Category: Amazon Prime Video

  • Doors (2021): An interesting opening and a failed delivery

    Doors (2021): An interesting opening and a failed delivery

    When a film opens with like five production company animations, you know they are grasping at straws to pull something together. Doors is no exception.

    Split into three segments, the film lets us into a ‘situation’ of alien design. People report an alien presence on Earth in the form of ‘doors’ that appear all around the globe. The visual effect to create this alien threshold is a rather humdrum-looking black ferrofluid. The audio for this alien experience reminds me of another much better film Arrival. These elements carry through each of the three segments.

    Segment 1 – “Lockdown”

    The ‘kids’ are boring in, and the aliens don’t care.

    The first segment shows narrative construction that signals we won’t be seeing any incredible visuals. We are locked in a detention room for four misfits and given the impression that something is happening in the wider world. The script doesn’t need to do any heavy lifting here because the situation is all too familiar to anyone, vis-à-vis The Breakfast Club. One humorous moment had all four students crowded around a clock radio/tape player from the 90s. What may have been an interesting takeoff point was cut short by the segment’s end.

    Segment 2 – “Knockers”

    Josh Peck gives a weak performance in this some-kind-of love-interest segment that attempts to pull us in so we actually care about two (possibly three?) characters. We learn a bit more about our mysterious alien ‘doors’, but the rigid script that tries too hard to be edgy comes off as forced and ultimately fudges out an uninteresting terror that never materializes. Lina Esco‘s Becky tried to get us excited about her alien landscape exploration aid, “phaser,” which is just a single-stack magazine handgun.

    Segment 3 – “Lamaj”

    Finally, an exposition-heavy narrative tries (belatedly) to bring us up to speed on what it is that we’re supposed to be fearing in this film. Hamfisted writing reveals the lackluster nature of this threat. The lines are delivered with effort, so that’s admirable. I think there is some unintended humor here, but let’s not dish out the compliments so liberally. The feeble stab at underlining a mythos is late-breaking news and doesn’t flesh out why exactly we should care. It’s not lost on me that the writers really tried to work in some Star Trek references across the entire film. Tried.

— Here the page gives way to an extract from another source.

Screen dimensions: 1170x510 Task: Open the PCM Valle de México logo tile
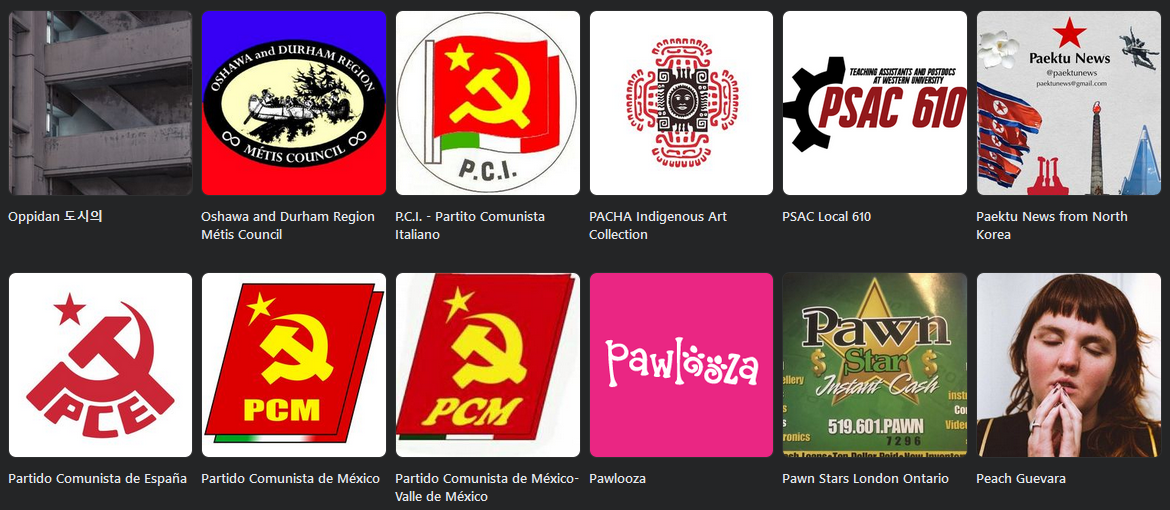(x=487, y=365)
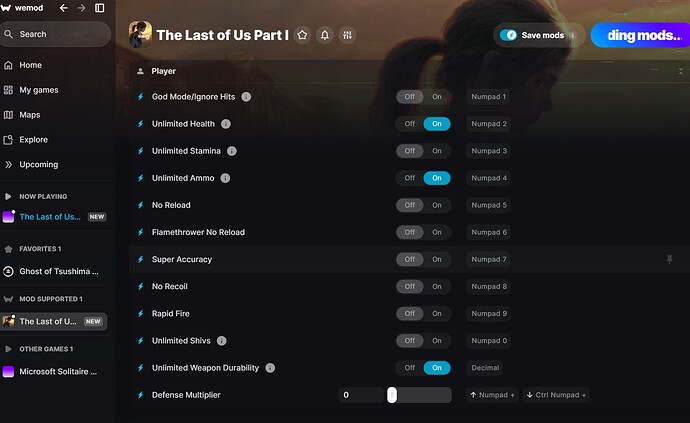690x423 pixels.
Task: Click the Defense Multiplier slider handle
Action: [x=392, y=395]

    The film’s goofiness is just too much.

    Rating: 3/10

  • Why “For Sale” Ultimately Isn’t Worth Buying

    Movie poster of "For Sale" starring Andrew Roth

    I couldn’t with this one.
    Xen

    The Overview

    The slow, awkward pacing, poor acting, and odd visual aesthetic choices made this film unwatchable. Oh, and the cheap props. The corny mask in the second jump scare was all the foreshadowing needed to realize the producers would never deliver Oscar-ready makeup effects.

    The Acting

    Andrew Roth tried to connect with the audience, but even on my silver screen, this writing was strained from start to finish, and his performance couldn’t carry us into believing the horror being.

    As Alison, Rachael Lubarsky delivers stiff, predictable dialogue with little spark. The lines were admittedly difficult to bring to life, but her intonation still falls short, leaving the performance flat.

    “Every actor has to make terrible films… the trick is never to be terrible in them.” — Christopher Lee

    Arguably the best acting in the film. Those pearly whites and that accent, the lighthouse, and those glasses.

    Corinne Britti as Claire does a good job of pulling us back into the fold of how we should be feeling. A medium in a haunted house is the obvious vehicle to take us to the exposition of the paranormal life inhabiting the house. Claire holds up a mirror to Roth’s Mason and pushes him toward the realization that the salesman must atone for his self-centered strut through life.

    The Writing and Production

    Gravitas Ventures films can be hit or miss when it comes to character dialogue, and that inconsistency carries over into the sometimes shaky performances delivering those lines. Some characters are clearly meant to come across as awkward and foreboding, but the acting from a few of the house viewers—particularly the second couple—is especially lackluster.

    The screenplay team of Jordan Friedberg and Christopher Schrack does not have a sizeable number of credits to draw from. Their streaming delivery of this film isn’t an impressive notch on the belt.